Law enforcement is a critical shield against unlawful labour disruptions that can undermine employee rights and property rights. The experience of last year’s blockade at the Port of Vancouver exposed the vulnerability of employees and others who were restricted from working due to illegal job actions. Law enforcement agencies at the time adopted a non-intervention approach.
The possible threat of another unlawful labour disruption spurred the Coalition to take some proactive and preventative measures.
The Coalition convened a meeting of interested businesses and associations to forge a common policy position and to develop a strategy to compel governments and police agencies to enforce the Criminal Code and not stand on the sidelines when property is damaged and employees are threatened with violence. Information-exchange meetings were held with the provincial Attorney General, Solicitor General and the RCMP Labour Liaison.

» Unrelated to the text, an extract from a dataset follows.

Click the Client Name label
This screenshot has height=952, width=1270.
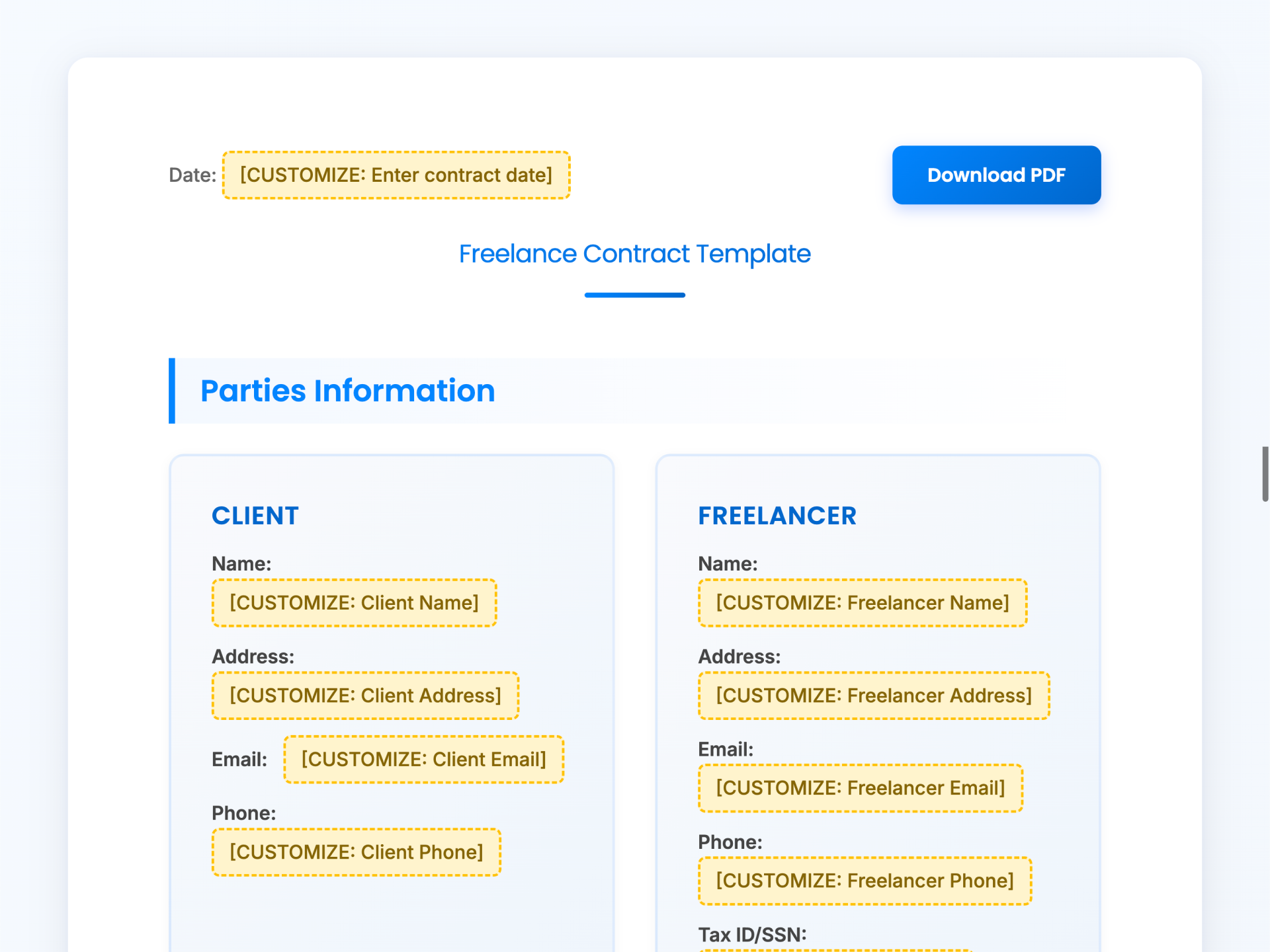pos(241,563)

The Coalition respects the right of unionized workers to engage in lawful strikes or legal means of protesting or disseminating information, and also respects the rights of owner-operators (or other small sub-contractors for that matter) to withdraw their services for whatever reason, subject only to contract law. When laws are broken, however, the Coalition and other British Columbians expect police to protect employee rights and property rights.
The Coalition is monitoring developments at the ports and working with provincial and municipal authorities and police agencies to develop a reasoned policy approach that enhances the rule of law.